- [Work to be completed]
Excluding all pictures, please output the listing exactly.

- [Extracted material]
● ● ● ● ● ● ●

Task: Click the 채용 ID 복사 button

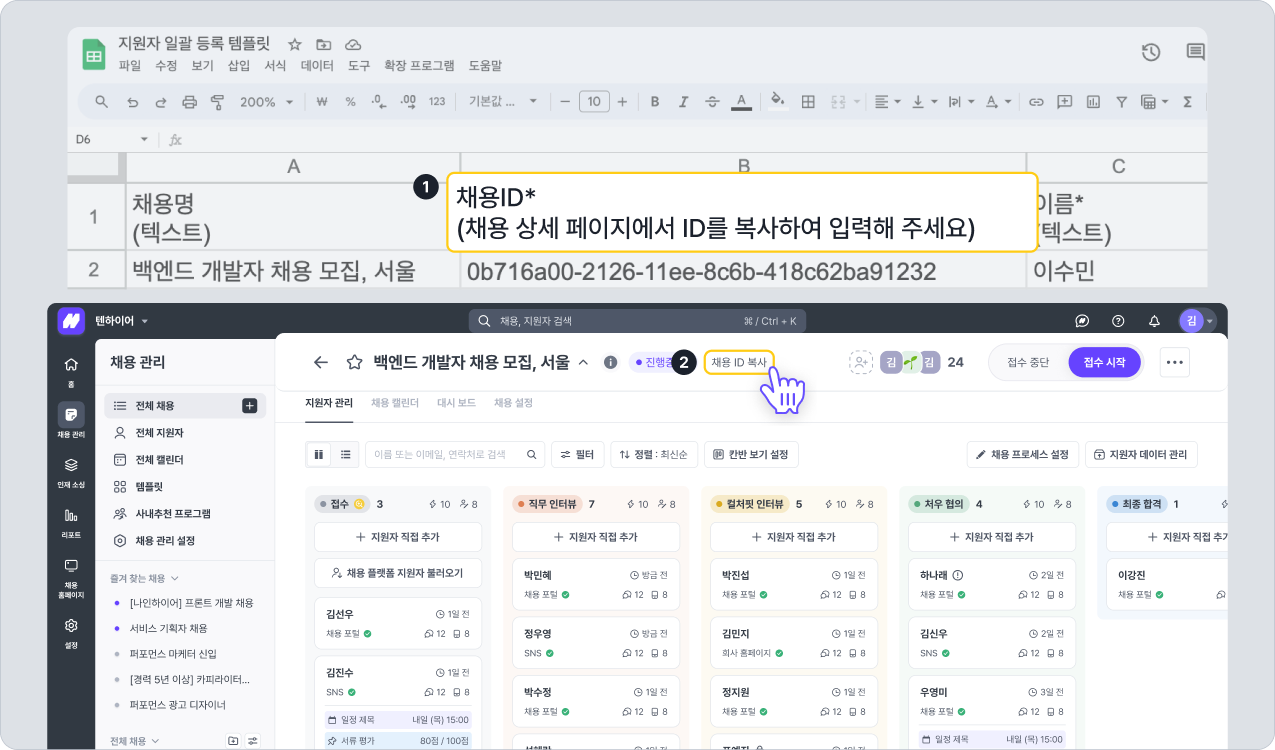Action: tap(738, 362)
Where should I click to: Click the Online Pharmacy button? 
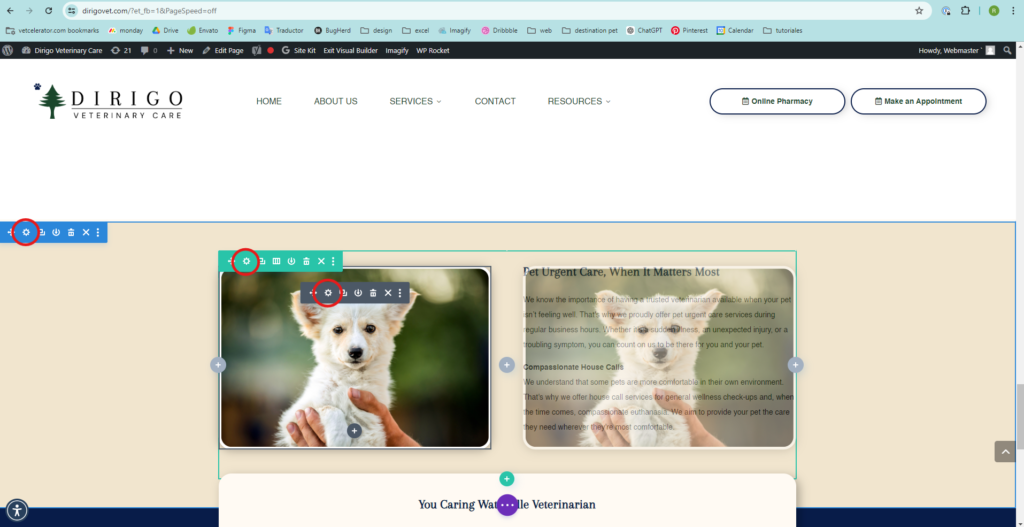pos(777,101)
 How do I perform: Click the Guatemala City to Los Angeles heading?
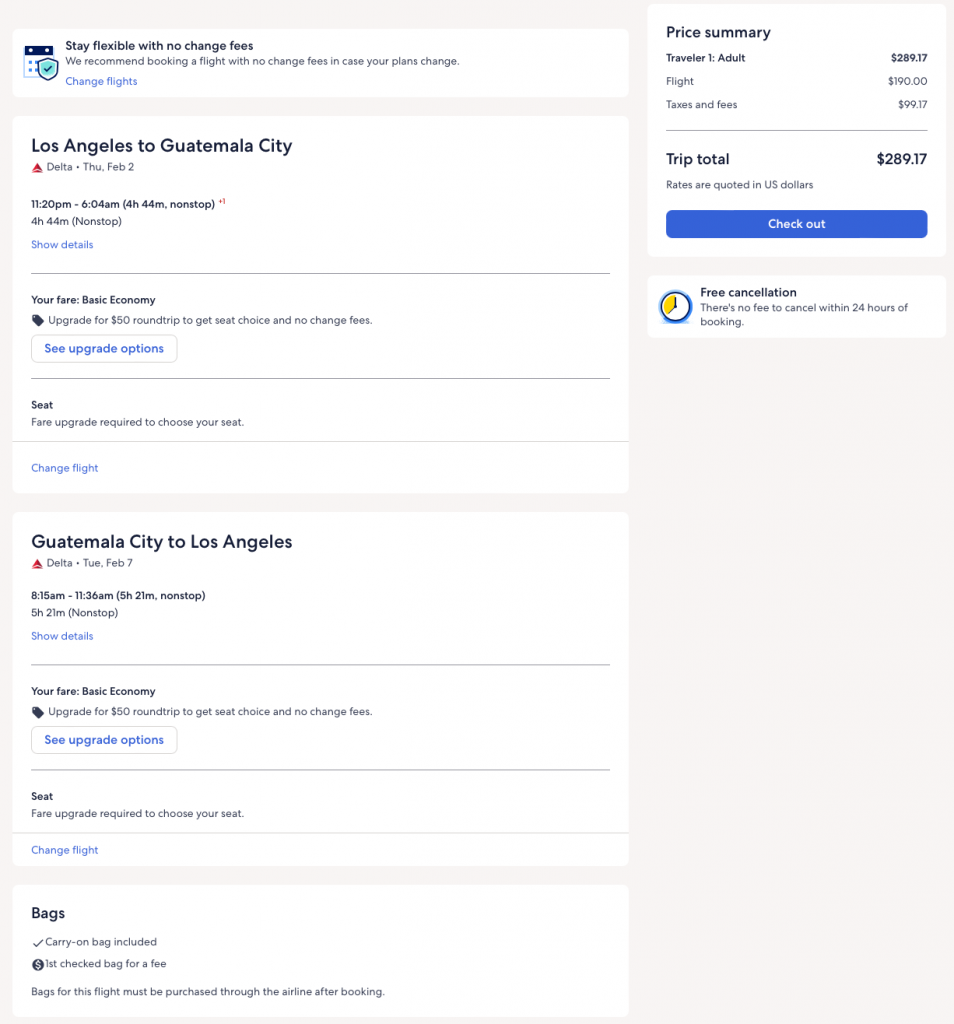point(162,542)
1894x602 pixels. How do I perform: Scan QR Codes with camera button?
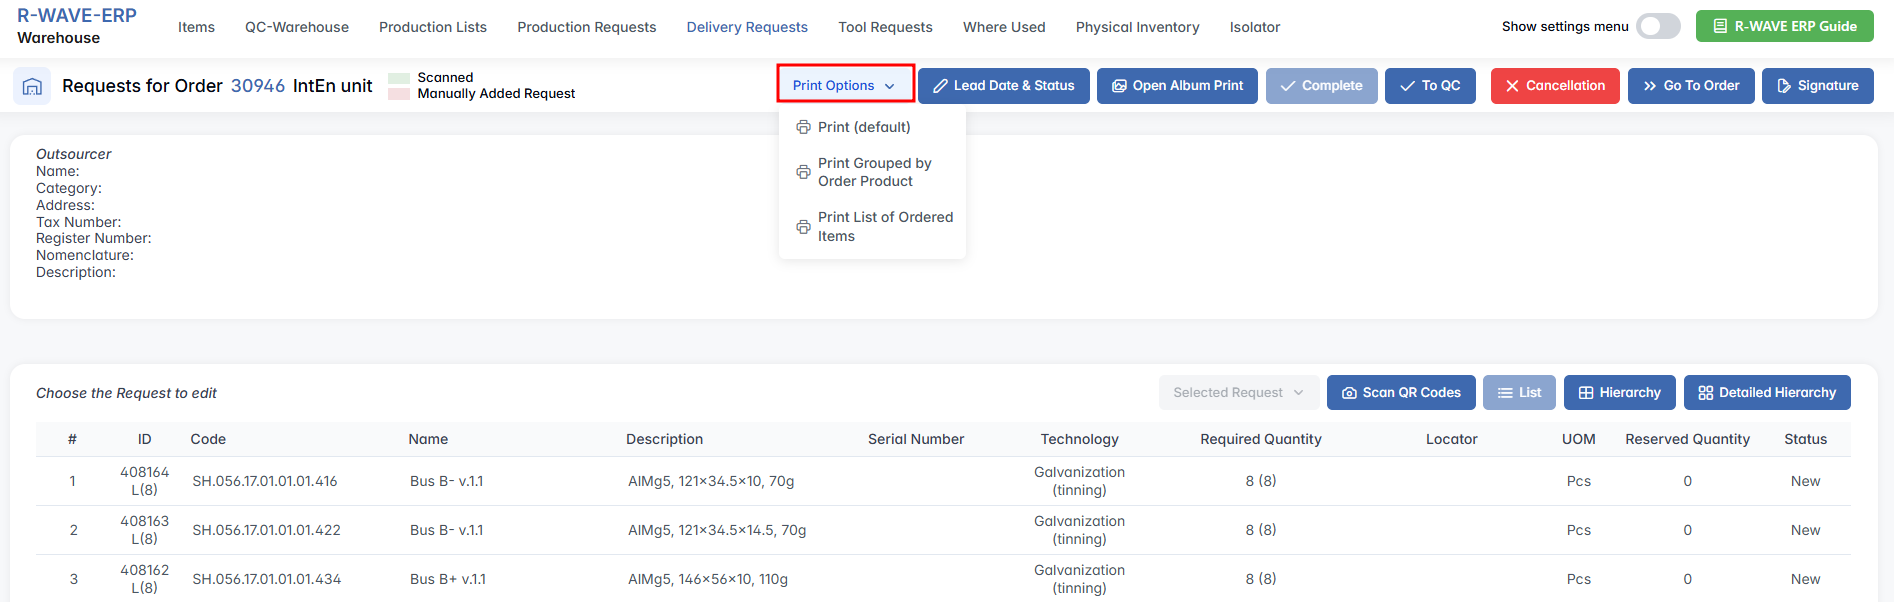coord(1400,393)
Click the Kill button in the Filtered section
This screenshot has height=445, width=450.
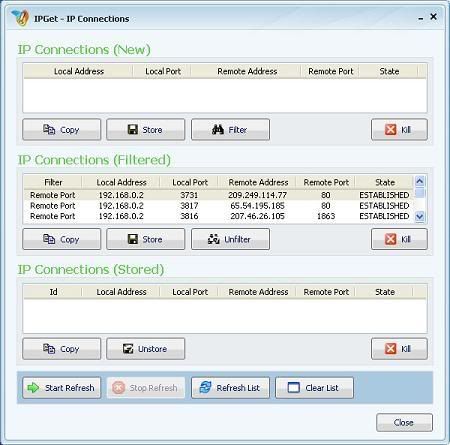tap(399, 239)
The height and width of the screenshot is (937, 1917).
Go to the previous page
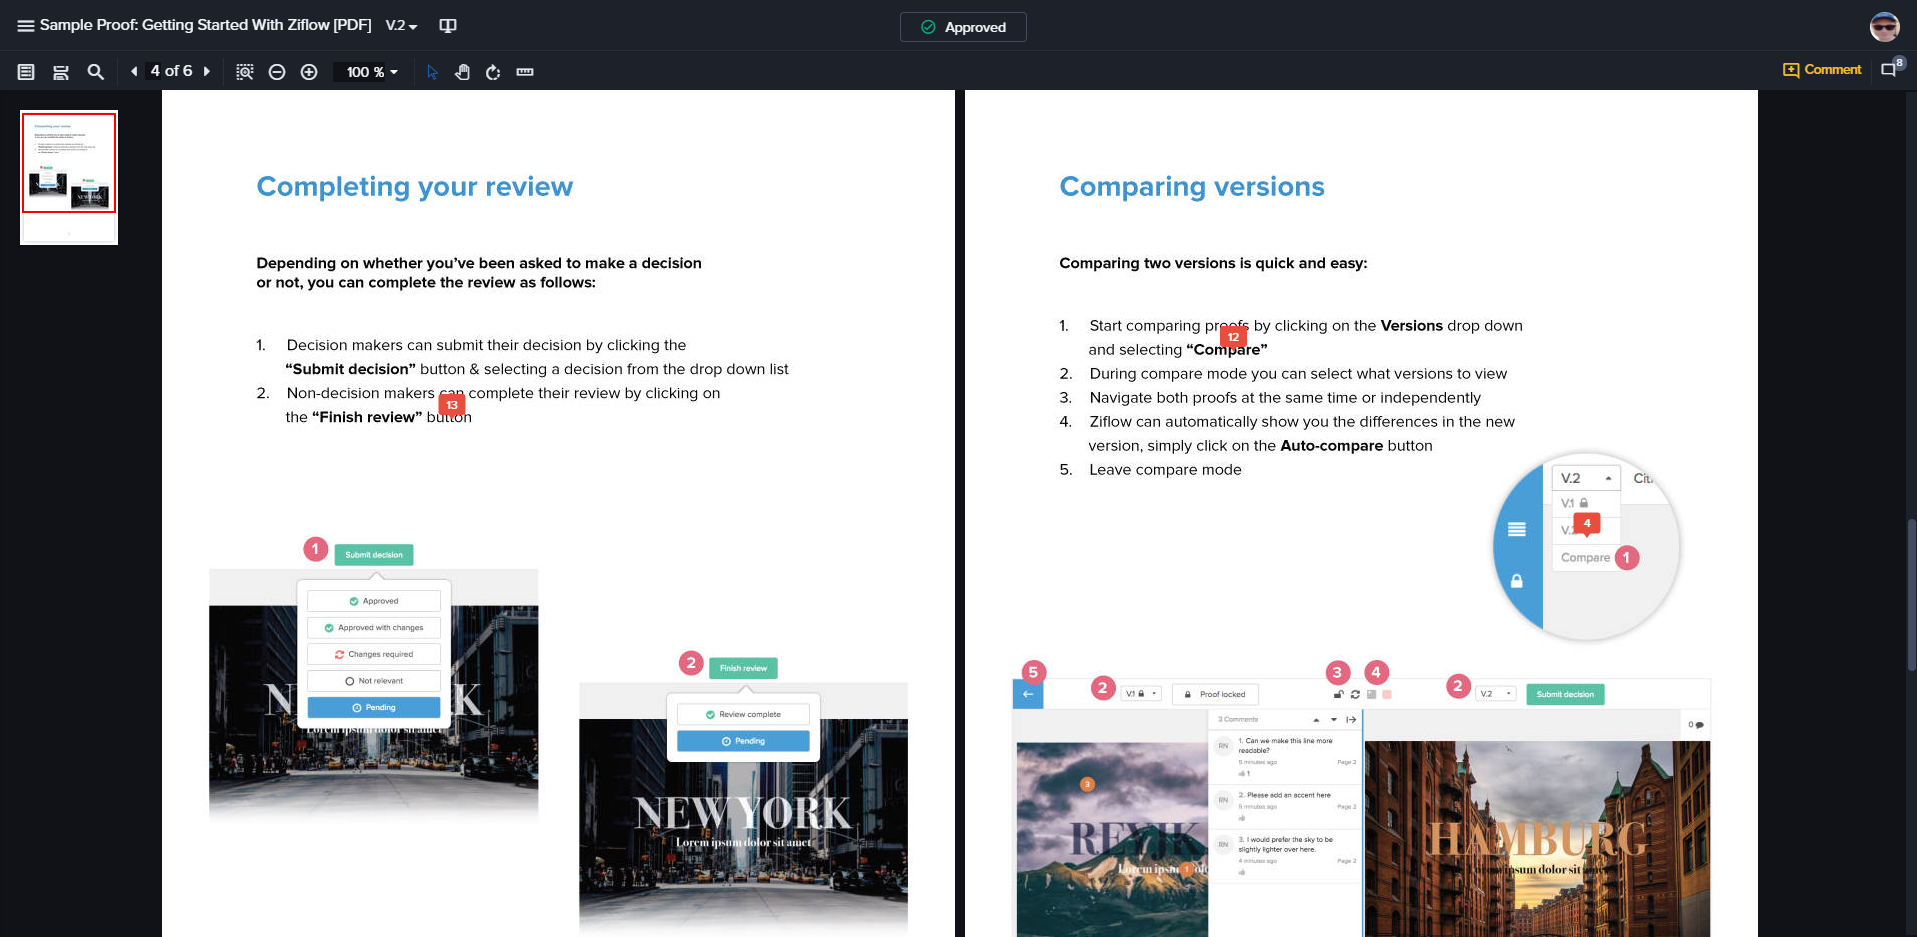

● ● ● ● ● ● ●

- [Solution to this problem]
Task: Click the 채용 ID 복사 button

Action: tap(738, 362)
Where should I click to: Click the Online Pharmacy button? 
pos(777,101)
 How do I perform: Click the Guatemala City to Los Angeles heading?
point(162,542)
1894x602 pixels. How do I perform: Scan QR Codes with camera button?
coord(1400,393)
Click the Kill button in the Filtered section
This screenshot has height=445, width=450.
tap(399, 239)
The height and width of the screenshot is (937, 1917).
Go to the previous page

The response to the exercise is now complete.